Task statement → The required output is the line with "Viewport: 1920px width, 1200px" plus all lines that follow it to the end of the listing below, written out exactly, with no pictures.
----- Data under study -----
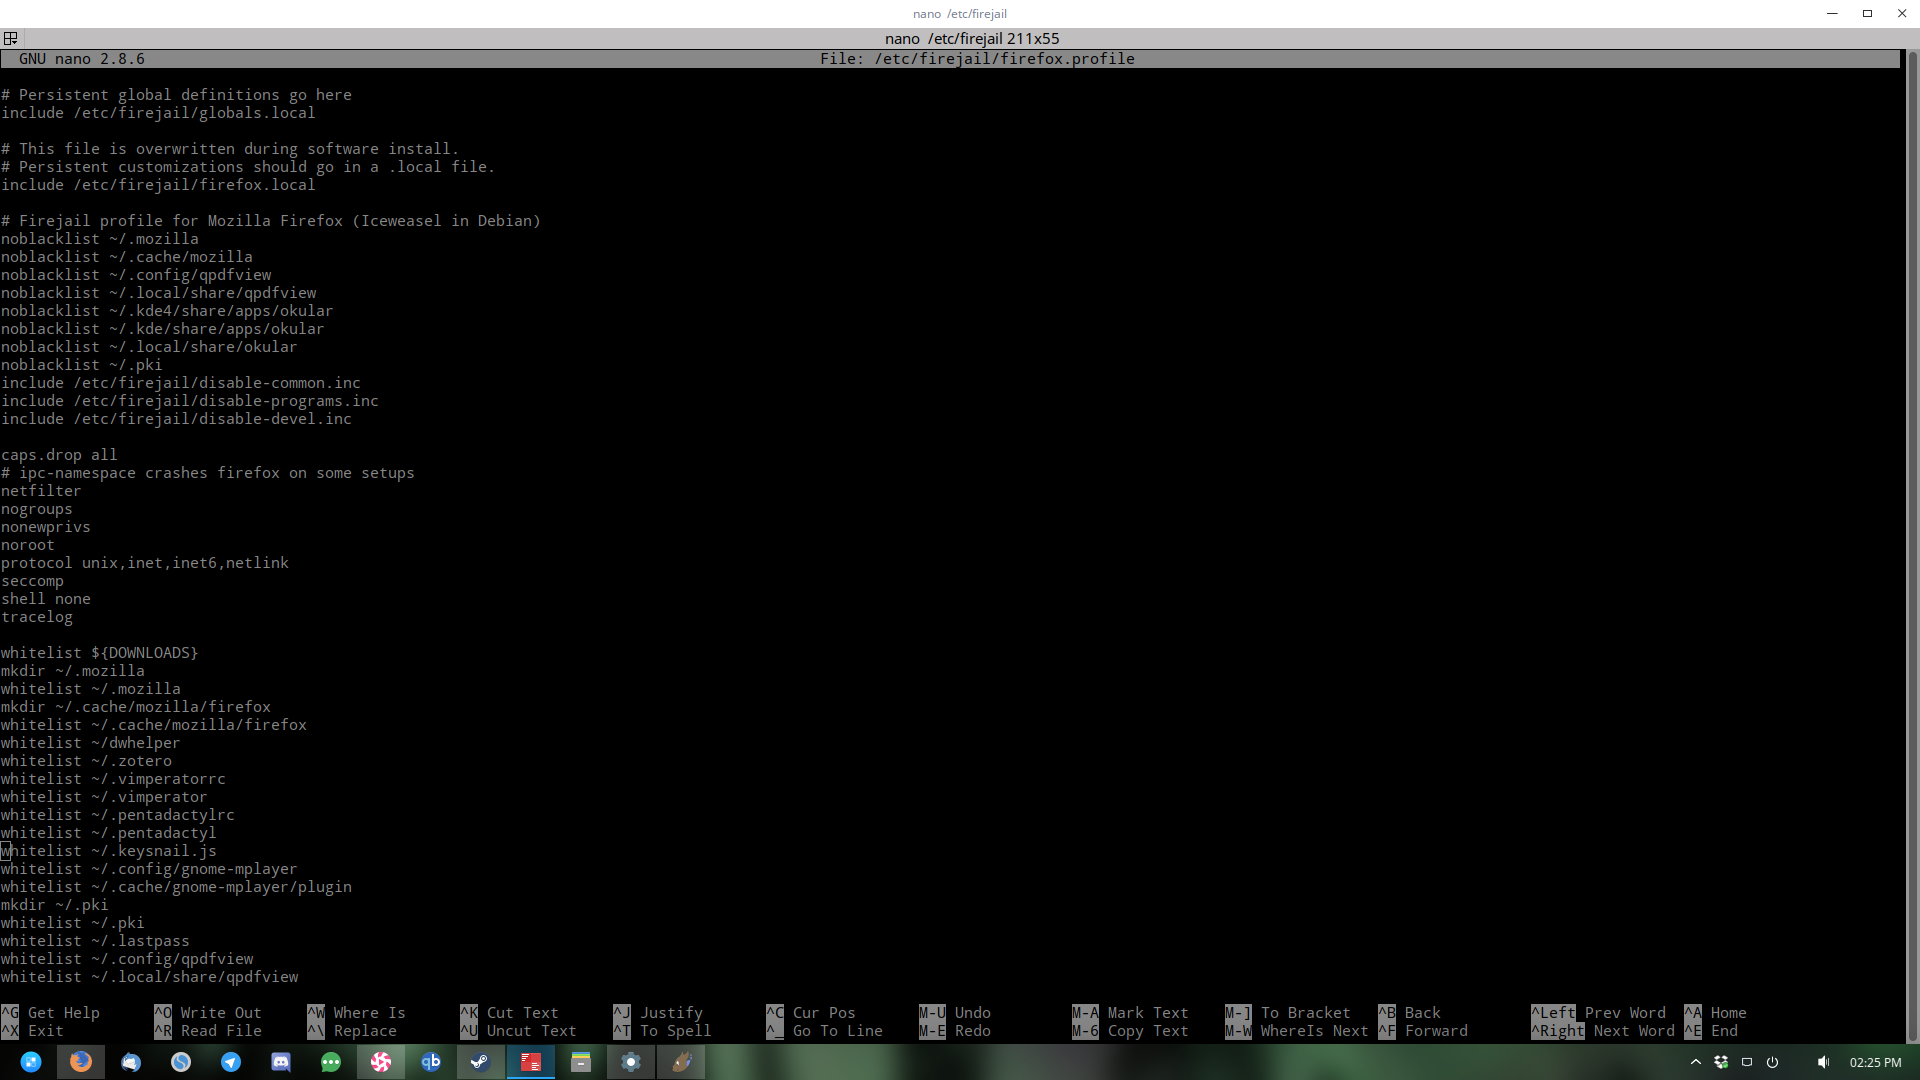Image resolution: width=1920 pixels, height=1080 pixels.
Task: Click the terminal split-pane icon
Action: [11, 38]
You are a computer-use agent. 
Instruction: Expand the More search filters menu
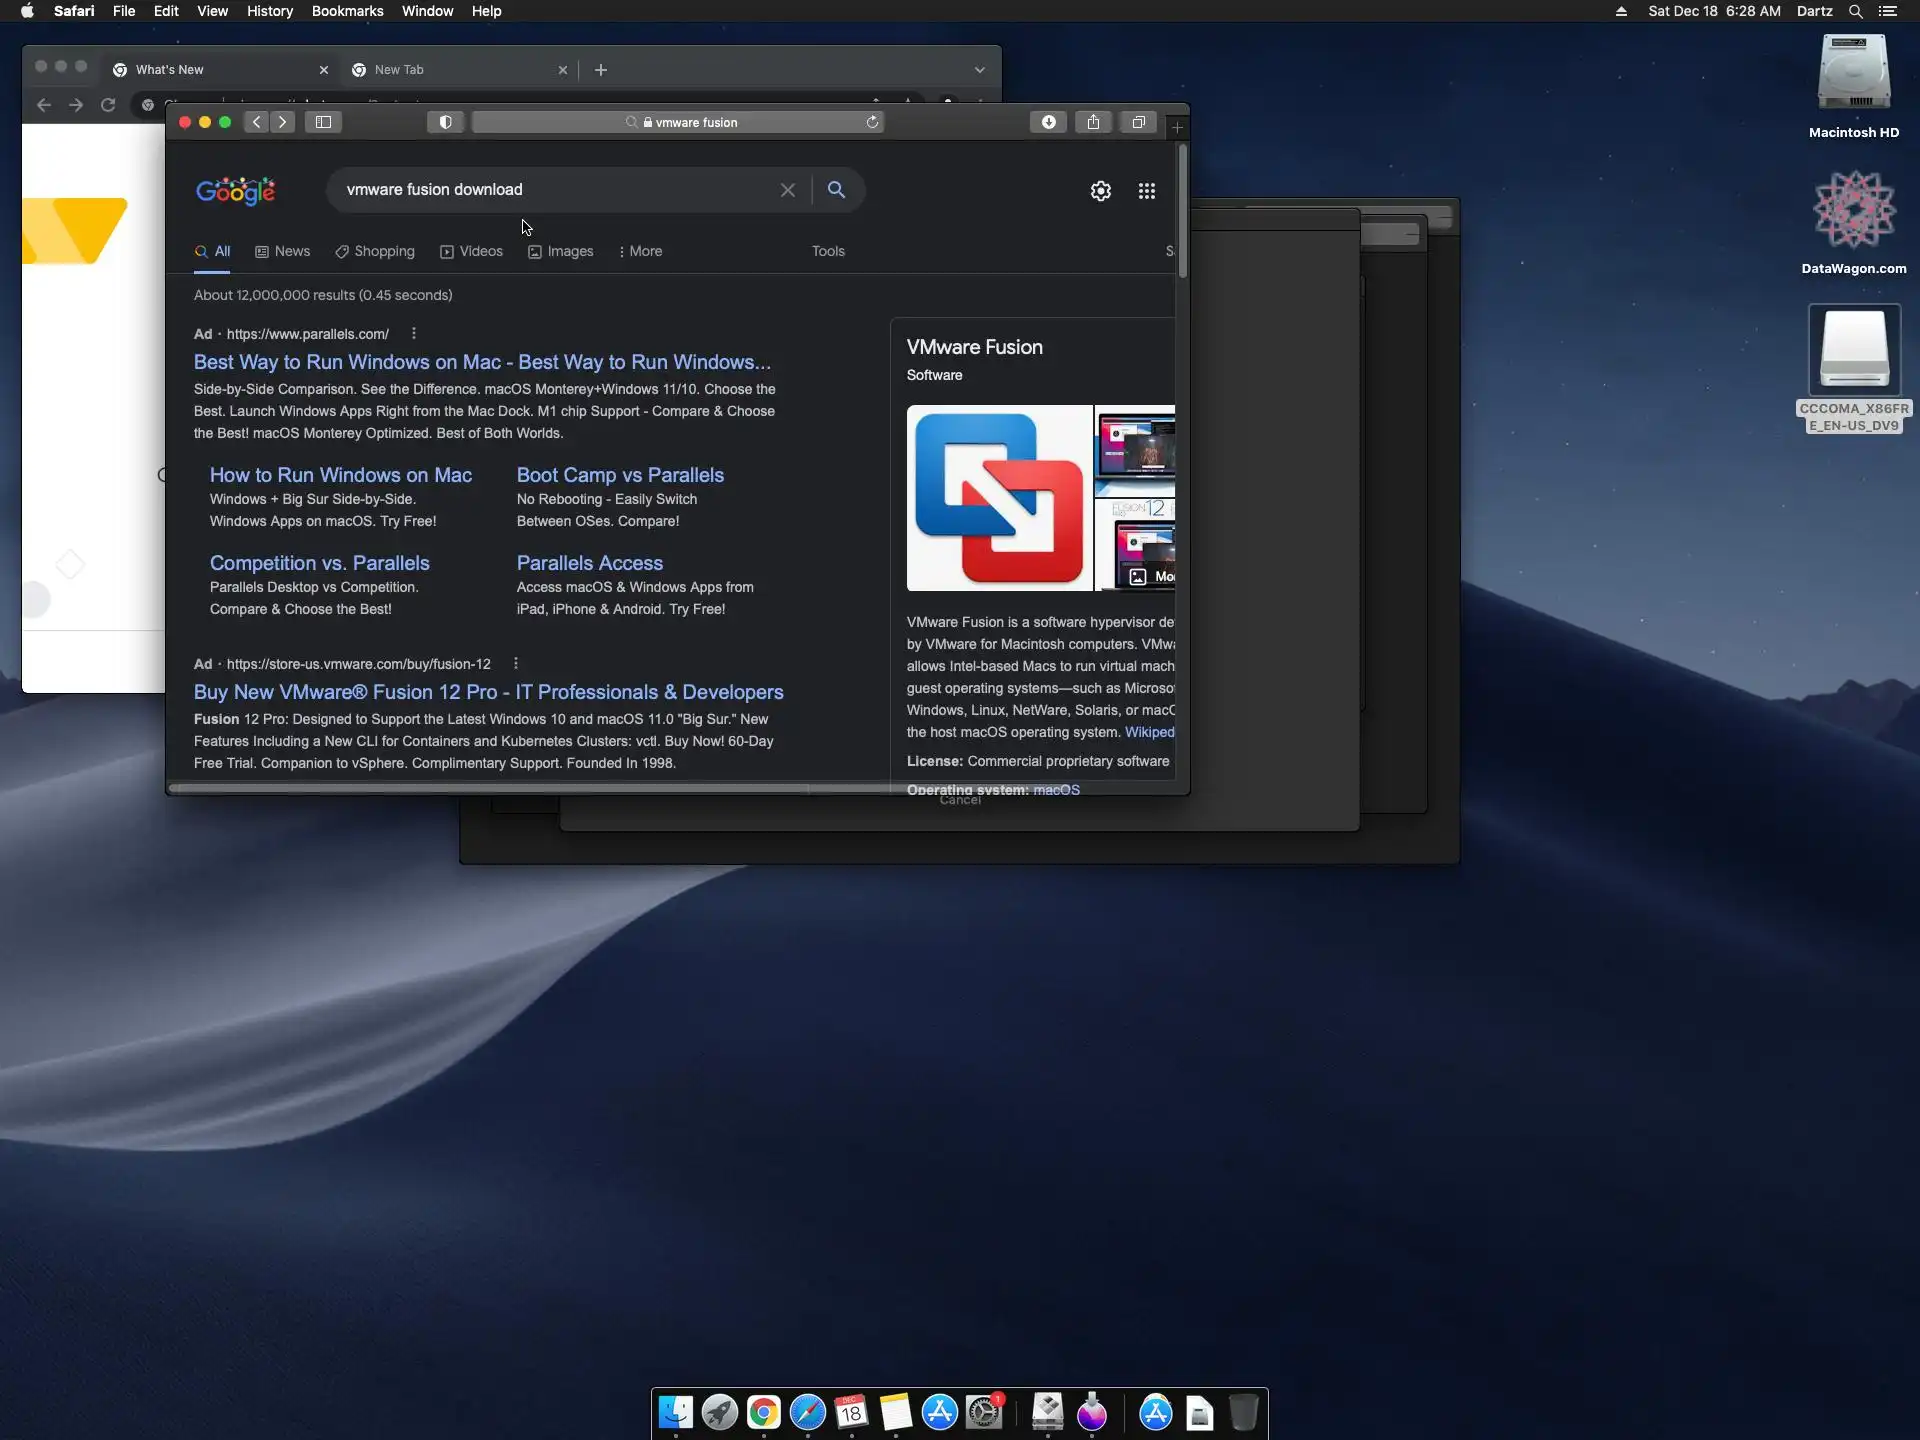point(640,252)
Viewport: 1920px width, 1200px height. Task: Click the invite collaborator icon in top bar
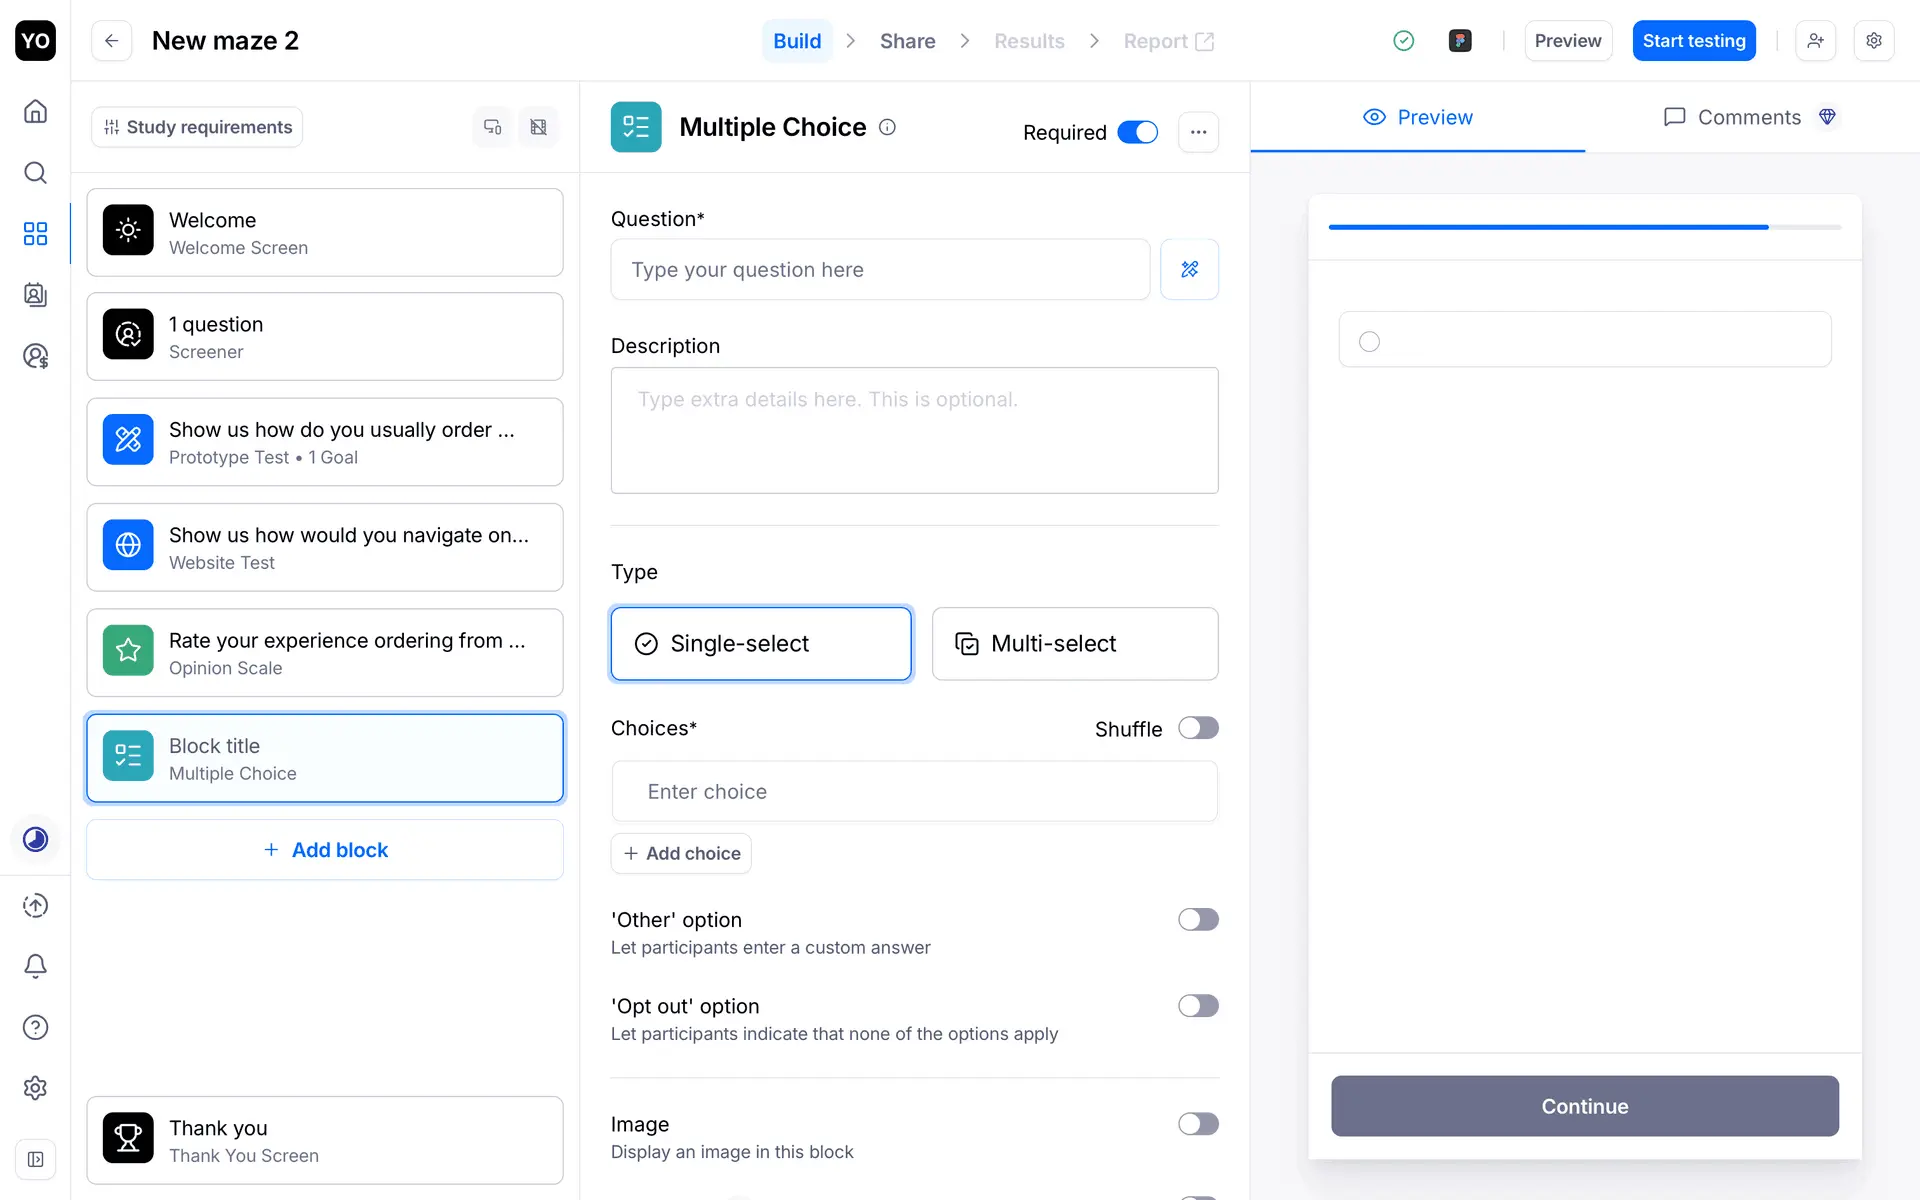click(1815, 41)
-----
Task response →
Viewport: 1920px width, 1200px height. Task: Click the invite collaborator icon in top bar
click(1815, 41)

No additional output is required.